Assim, se a validade das normas que instituem contribuições finalísticas está assentada no exercício da competência tributária pelo Poder Legislativo da pessoa jurídica de direito público destinatário dessa competência, de acordo com as finalidades previstas na Constituição, o desvio de destinação capaz de infirmar a validade da norma que deu causa à obrigação tributária é o que se dá no nível legislativo, e não aquele operado pelas autoridades administrativas competentes na execução da despesa (as quais, contudo, deverão ser responsabilizadas em caso de desvios de finalidades contrários à lei instituidora e à lei orçamentária).

3.3. Reflexos concretos sobre as hipóteses de desvio apresentadas

Diante do quadro analítico apresentado no subitem 2.3 acima, e dos elementos coligidos no subitem 3.2 acima, constata-se a importância de estudar o ciclo completo desde a instituição de uma contribuição finalística, a partir da regra de competência tributária, até o efetivo pagamento da despesa pública que se pressupunha dar causa à cobrança.

Como apresentado, eventuais desvios de primeiro nível (na afetação legislativa da despesa) na esfera competente para a instituição da contribuição comprometem o exercício válido da competência tributária, uma vez que produzidos pelo mesmo órgão legislativo competente para a emissão da norma impositiva. Isso se revela, primeiramente, na norma instituidora da contribuição (antecedente à cobrança, nos termos do subitem 2.3, a.1.1 acima), que deve mencionar a finalidade de forma conexa ao fundamento constitucional.

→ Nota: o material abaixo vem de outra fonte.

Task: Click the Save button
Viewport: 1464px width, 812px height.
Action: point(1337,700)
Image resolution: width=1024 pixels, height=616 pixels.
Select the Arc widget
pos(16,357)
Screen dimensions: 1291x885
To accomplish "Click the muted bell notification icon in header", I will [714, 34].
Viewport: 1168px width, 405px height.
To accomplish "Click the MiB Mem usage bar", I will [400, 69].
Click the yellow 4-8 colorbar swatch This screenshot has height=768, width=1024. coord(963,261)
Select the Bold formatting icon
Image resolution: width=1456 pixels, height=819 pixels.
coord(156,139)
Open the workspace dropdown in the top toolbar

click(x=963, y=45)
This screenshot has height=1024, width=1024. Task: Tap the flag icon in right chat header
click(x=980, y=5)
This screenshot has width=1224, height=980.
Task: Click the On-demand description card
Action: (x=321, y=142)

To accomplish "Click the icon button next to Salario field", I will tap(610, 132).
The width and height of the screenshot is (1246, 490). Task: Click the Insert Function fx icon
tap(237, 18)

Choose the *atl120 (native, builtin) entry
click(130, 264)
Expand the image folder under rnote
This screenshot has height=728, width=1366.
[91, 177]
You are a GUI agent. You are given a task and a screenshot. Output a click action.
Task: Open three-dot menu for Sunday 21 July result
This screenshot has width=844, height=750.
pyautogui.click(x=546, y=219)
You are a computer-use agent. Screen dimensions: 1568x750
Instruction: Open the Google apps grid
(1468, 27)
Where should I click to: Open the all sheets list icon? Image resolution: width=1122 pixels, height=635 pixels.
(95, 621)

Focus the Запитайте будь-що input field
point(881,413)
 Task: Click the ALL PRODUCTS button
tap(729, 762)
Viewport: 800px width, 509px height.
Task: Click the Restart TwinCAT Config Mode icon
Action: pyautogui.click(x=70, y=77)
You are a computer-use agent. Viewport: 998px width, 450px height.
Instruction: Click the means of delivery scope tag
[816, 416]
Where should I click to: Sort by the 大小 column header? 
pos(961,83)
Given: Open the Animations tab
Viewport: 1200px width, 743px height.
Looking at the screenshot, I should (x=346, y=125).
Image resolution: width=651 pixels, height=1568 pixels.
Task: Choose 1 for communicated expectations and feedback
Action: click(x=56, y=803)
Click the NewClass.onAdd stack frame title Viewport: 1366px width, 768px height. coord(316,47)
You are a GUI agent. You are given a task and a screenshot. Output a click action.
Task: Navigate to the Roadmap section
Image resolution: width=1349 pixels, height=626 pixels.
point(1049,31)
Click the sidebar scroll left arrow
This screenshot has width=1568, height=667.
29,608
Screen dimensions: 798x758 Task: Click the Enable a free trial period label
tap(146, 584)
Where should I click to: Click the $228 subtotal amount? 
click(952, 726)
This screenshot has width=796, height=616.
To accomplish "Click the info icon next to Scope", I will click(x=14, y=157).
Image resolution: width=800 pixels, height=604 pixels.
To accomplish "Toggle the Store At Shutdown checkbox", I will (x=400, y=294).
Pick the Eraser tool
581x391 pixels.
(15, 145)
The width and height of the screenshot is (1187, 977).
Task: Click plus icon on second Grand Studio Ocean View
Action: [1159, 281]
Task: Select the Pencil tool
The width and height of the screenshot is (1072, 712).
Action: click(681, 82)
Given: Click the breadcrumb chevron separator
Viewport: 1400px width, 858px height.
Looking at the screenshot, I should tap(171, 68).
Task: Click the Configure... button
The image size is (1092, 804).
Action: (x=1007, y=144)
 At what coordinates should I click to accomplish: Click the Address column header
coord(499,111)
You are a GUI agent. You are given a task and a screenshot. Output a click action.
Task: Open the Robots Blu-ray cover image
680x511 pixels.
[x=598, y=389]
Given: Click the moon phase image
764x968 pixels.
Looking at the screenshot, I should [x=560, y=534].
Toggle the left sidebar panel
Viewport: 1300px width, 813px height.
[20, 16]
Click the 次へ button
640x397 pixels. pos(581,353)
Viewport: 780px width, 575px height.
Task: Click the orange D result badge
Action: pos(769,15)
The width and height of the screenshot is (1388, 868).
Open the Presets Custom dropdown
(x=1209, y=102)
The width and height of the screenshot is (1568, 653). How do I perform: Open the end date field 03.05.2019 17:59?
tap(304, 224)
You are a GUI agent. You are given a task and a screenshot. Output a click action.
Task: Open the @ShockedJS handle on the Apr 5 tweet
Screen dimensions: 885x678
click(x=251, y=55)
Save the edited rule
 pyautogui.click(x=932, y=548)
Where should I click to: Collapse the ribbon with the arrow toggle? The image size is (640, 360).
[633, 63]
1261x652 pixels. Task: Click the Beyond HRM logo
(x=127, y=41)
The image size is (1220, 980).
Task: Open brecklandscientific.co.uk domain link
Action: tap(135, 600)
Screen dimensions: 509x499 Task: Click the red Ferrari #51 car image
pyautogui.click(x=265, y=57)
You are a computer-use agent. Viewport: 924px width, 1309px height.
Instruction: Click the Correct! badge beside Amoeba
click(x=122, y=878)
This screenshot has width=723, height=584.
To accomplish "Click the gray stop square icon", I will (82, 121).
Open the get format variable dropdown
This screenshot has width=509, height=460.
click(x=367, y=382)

Instituída a contribuição, o eventual desvio legislativo superveniente deverá ser verificado, em um primeiro plano, na lei orçamentária (subitem 2.3, a.1.2.1 acima). Em decorrência de a lei orçamentária também ser matéria de competência do Poder Legislativo, o autor mantém a sua conclusão anterior de que a peça orçamentária, “contendo as rubricas das receitas de contribuições, deve estar sempre atrelada às finalidades conformadas na norma competencial”63, sob pena de invalidade da cobrança. O comprometimento, escreve Humberto Ávila, “pode ser verificado na própria lei que institui a contribuição ou noutra lei que regule, em caráter abstrato e com pretensão de permanência, o destino da arrecadação”64. O próprio legislador orçamentário pode, por exemplo, corrigir a questão de despesas relacionadas às finalidades não gastas em determinado exercício, ou de restos a pagar, prevendo sua alocação para as mesmas finalidades em orçamentos seguintes.

Em ação direta de inconstitucionalidade movida em face da lei federal orçamentária de 2003, que abria crédito suplementar para alocação de recursos da Cide-Combustíveis em atividades não relacionadas a suas finalidades, o Tribunal Pleno do Supremo Tribunal Federal decidiu pela inconstitucionalidade da referida peça orçamentária, no que “implique abertura de crédito suplementar em rubrica estranha à destinação do que arrecadado a partir do disposto no § 4º do artigo 177 da Constituição Federal, ante a natureza exaustiva das alíneas a, b e c do inciso II do citado parágrafo”65. Embora a discussão tenha sido dirigida à validade da norma orçamentária, e não à da norma impositiva da Cide-Combustíveis, o voto do Ministro relator, Marco Aurélio, é esclarecedor ao tratar a regra de competência da Cide-Combustíveis (art. 177, parágrafo 4º, da CF/1988) como “norma primária, categórica, peremptória, exaustiva, relativa aos recursos arrecadados com a Contribuição de Intervenção no Domínio Econômico”, em suma, “uma cláusula fechada”, como se lê. Assim, a cláusula competencial é necessariamente dirigida ao Poder Legislativo, que tanto pode instituir a cobrança como aprovar a lei orçamentária.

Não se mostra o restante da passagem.